▶ **SHORT EXERCISE 1**
In the passage about Oxford college archives, how many days a week are most college archivists employed?
▶ **SHORT EXERCISE 2**
Translate this sentence from the passage about Oxford college archives into Spanish: "Ruskin College is an entirely independent institution which happens to be based in Oxford."
▶ **SHORT EXERCISE 3**
Rewrite the passage about Oxford college archives from "I would like" to "is severely limited.", changing "archivists" to "records managers".

▶ **SOURCE PASSAGE**
-------
I would like to point out that quite a number of archivists working in the HE sector are well aware of the services provided by JISC, but their ability to do anything with that awareness is severely limited. 

 

I have worked in three Oxford Colleges at various times and have become aware that in most people’s minds “Oxford” equals “money and privilege”.  There is little understanding that the colleges of the University are self governing bodies, wholly responsible for their own administration.   The younger colleges do not even have past endowments upon which to call.  Ruskin College is an entirely independent institution which happens to be based in Oxford.  Ironically the location is likely to have been chosen to give additional prestige, which now produces unjustified expectations.

 

Only a handful of the colleges of Oxford University has full time archive staffing, and only a small proportion of this handful has a full time archivist.  Most college archivists are employed for one, two or three days a week and many work in more than one college to create full time employment for themselves.  These lone archivists look after all the enquiries, researchers, production, cataloguing, boxing, storage, publicity and internal use.  Most Oxford colleges have only introduced professional archivists within the past ten years, so many are coping with a backlog of several hundred years.  It is very difficult to sell JISC toolkits to an organization which has only just become aware that archives need professional care at all and has other priorities developed over decades.  Especially one maintaining buildings which are 90% Grade I and II listed and which is suffering from public spending cuts.  Some college archivists have no direct access to a decision making committee; one is currently fighting the abolition of its committee and another was recently told in committee that ‘we know records management is important but we have too much going on to make it a priority at present’.  Having taken the question to the relevant committee several times and finally received this reply the archivist has nowhere to go.
-------
▶ **SOURCE EXCERPT**
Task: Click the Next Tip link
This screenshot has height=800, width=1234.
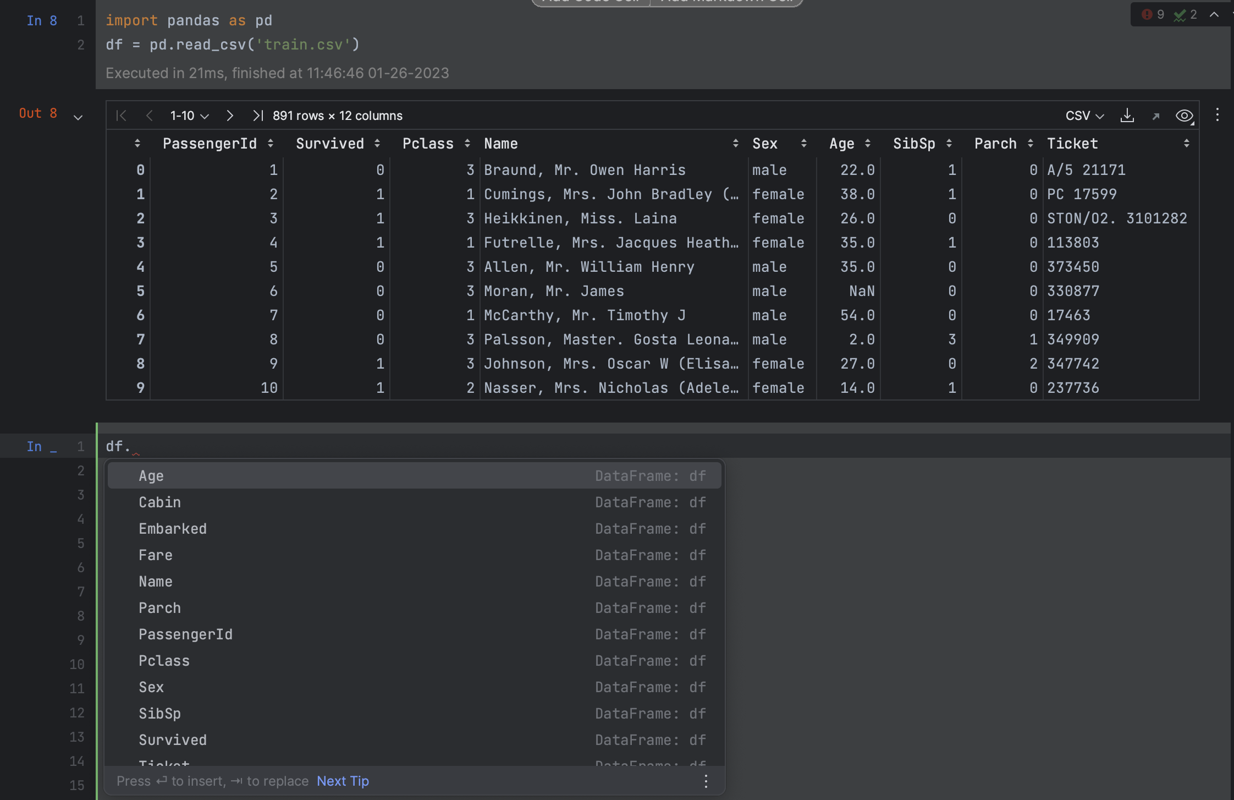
-------
▶ **WRITTEN SOLUTION 1**
One, two or three days a week.

▶ **WRITTEN SOLUTION 2**
Ruskin College es una institución totalmente independiente que resulta estar ubicada en Oxford.

▶ **WRITTEN SOLUTION 3**
I would like to point out that quite a number of records managers working in the HE sector are well aware of the services provided by JISC, but their ability to do anything with that awareness is severely limited.